:: Dataset entries ::
☆ ☆ ☆ ☆ ☆

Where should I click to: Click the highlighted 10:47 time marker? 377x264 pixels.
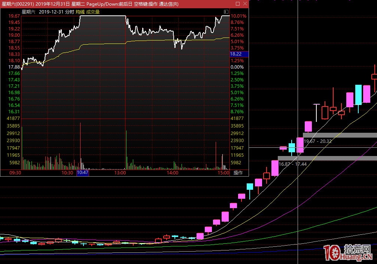pos(83,173)
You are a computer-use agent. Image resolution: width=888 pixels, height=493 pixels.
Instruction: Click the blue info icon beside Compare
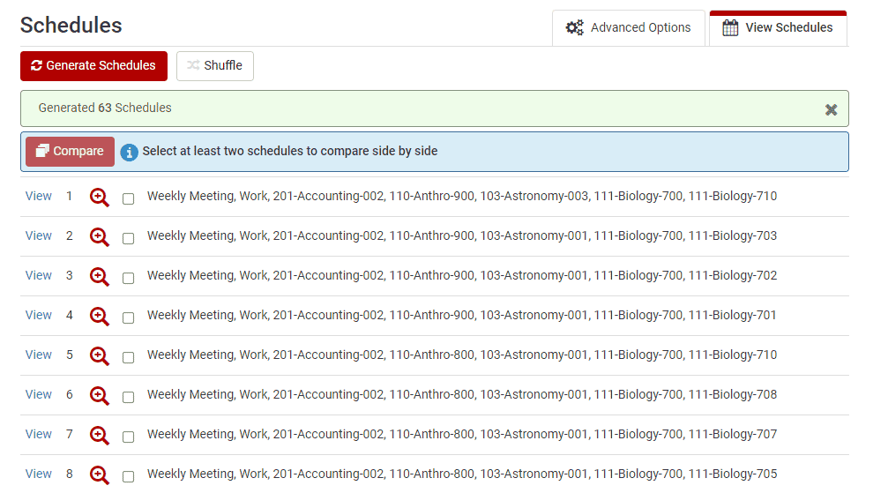click(130, 152)
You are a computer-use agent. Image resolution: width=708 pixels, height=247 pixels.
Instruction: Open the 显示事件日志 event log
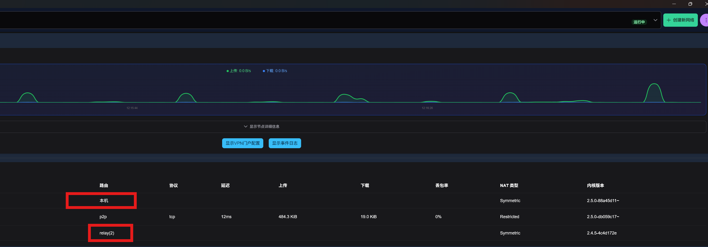284,143
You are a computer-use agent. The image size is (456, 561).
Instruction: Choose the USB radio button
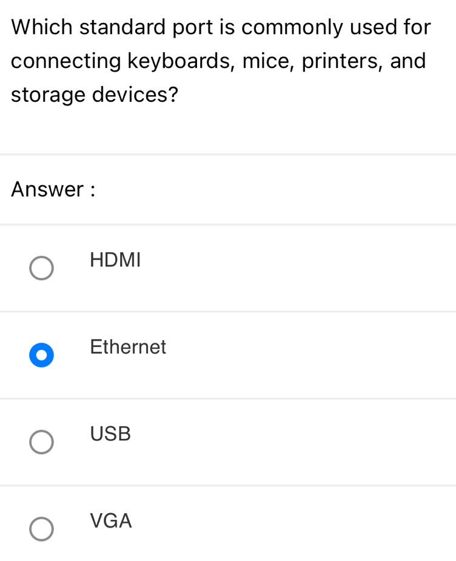coord(41,442)
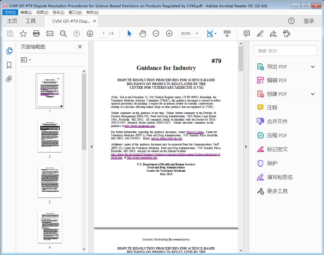Image resolution: width=324 pixels, height=255 pixels.
Task: Click the print file icon
Action: point(36,34)
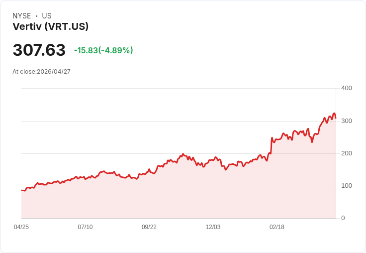Click the US market label
Viewport: 366px width, 253px height.
coord(47,16)
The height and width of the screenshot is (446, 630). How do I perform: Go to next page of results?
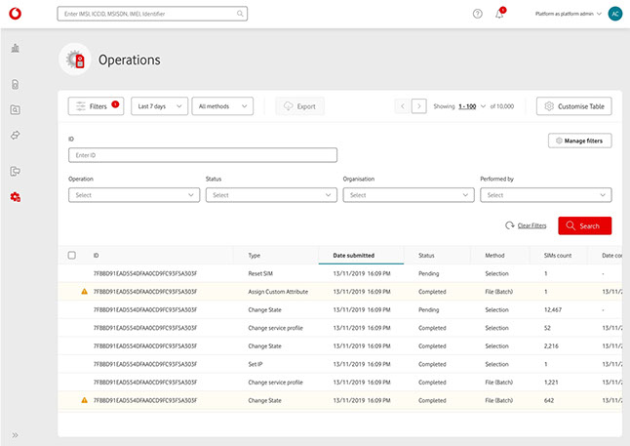[x=418, y=106]
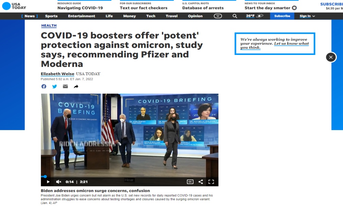Share article via Twitter icon
Screen dimensions: 343x206
55,87
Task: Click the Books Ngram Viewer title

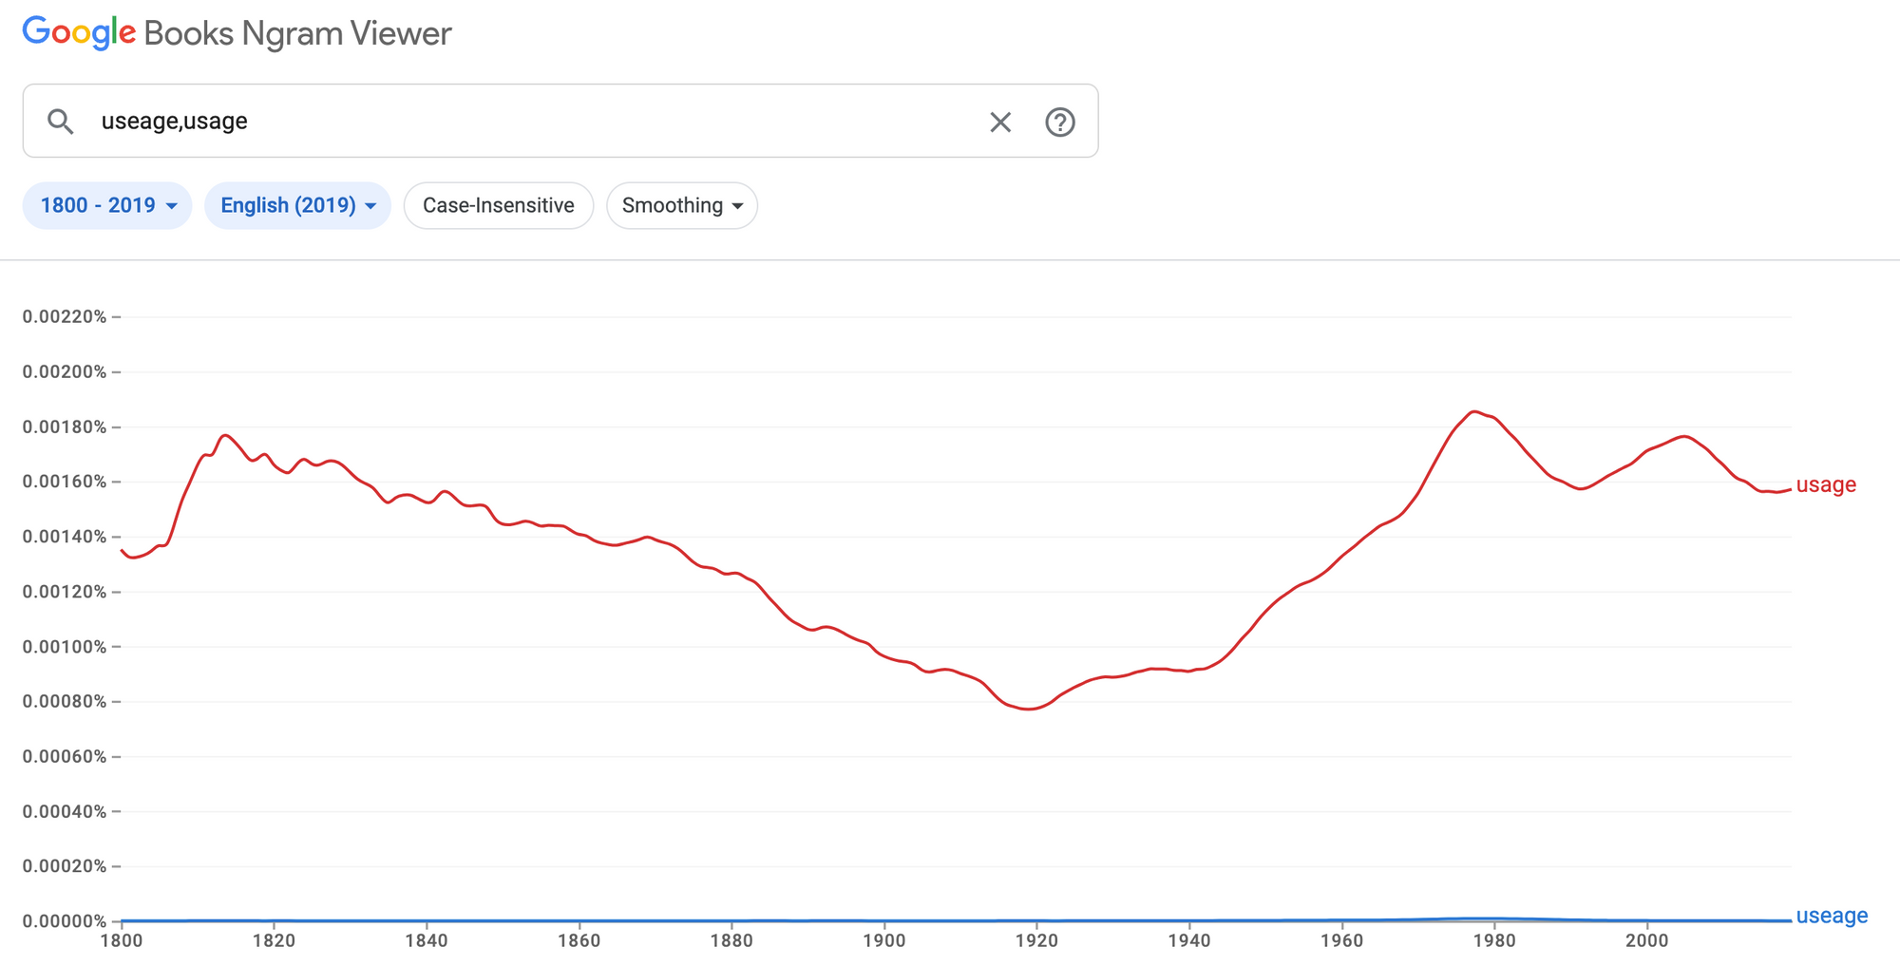Action: (x=297, y=33)

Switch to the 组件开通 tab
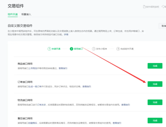tap(13, 14)
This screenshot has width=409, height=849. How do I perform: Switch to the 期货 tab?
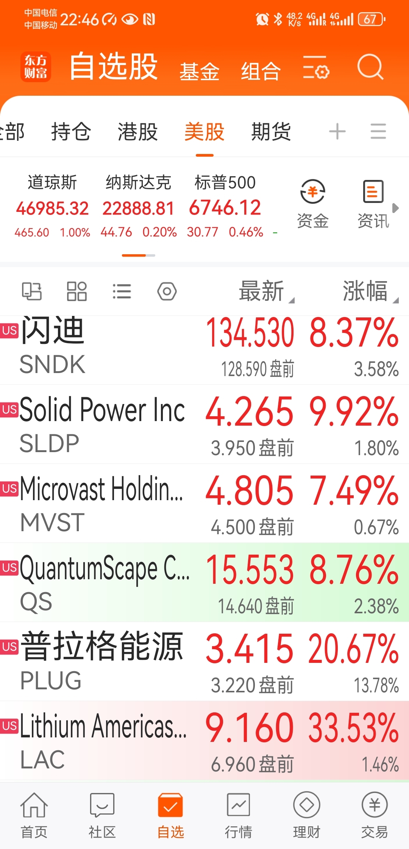tap(271, 132)
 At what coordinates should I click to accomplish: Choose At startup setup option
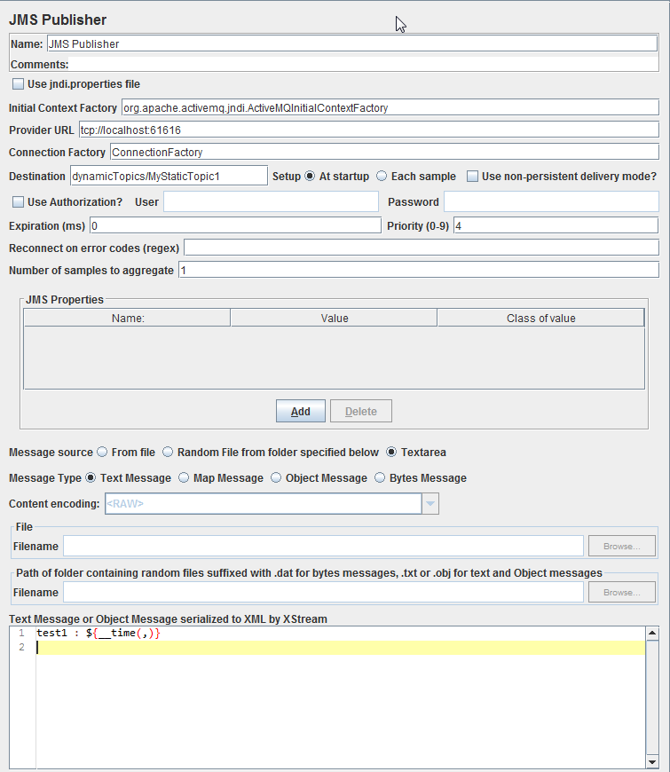[x=310, y=177]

☆ ☆ ☆ ☆ ☆

:: What you are asked to do ::
Copy out nothing but the lines from the beginning of the records through the one that contains "You are a computer-use agent. The". Skip the pictures.

:: Result of this exercise ::
Where should I click to: Click the highlighted 10:47 time marker? 377x264 pixels.
pos(83,173)
You are a computer-use agent. Image resolution: width=888 pixels, height=493 pixels.
Instruction: Click the blue info icon beside Compare
click(130, 152)
You are a computer-use agent. Image resolution: width=708 pixels, height=247 pixels.
Instruction: Open the 显示事件日志 event log
284,143
You are a computer-use agent. The image size is (456, 561).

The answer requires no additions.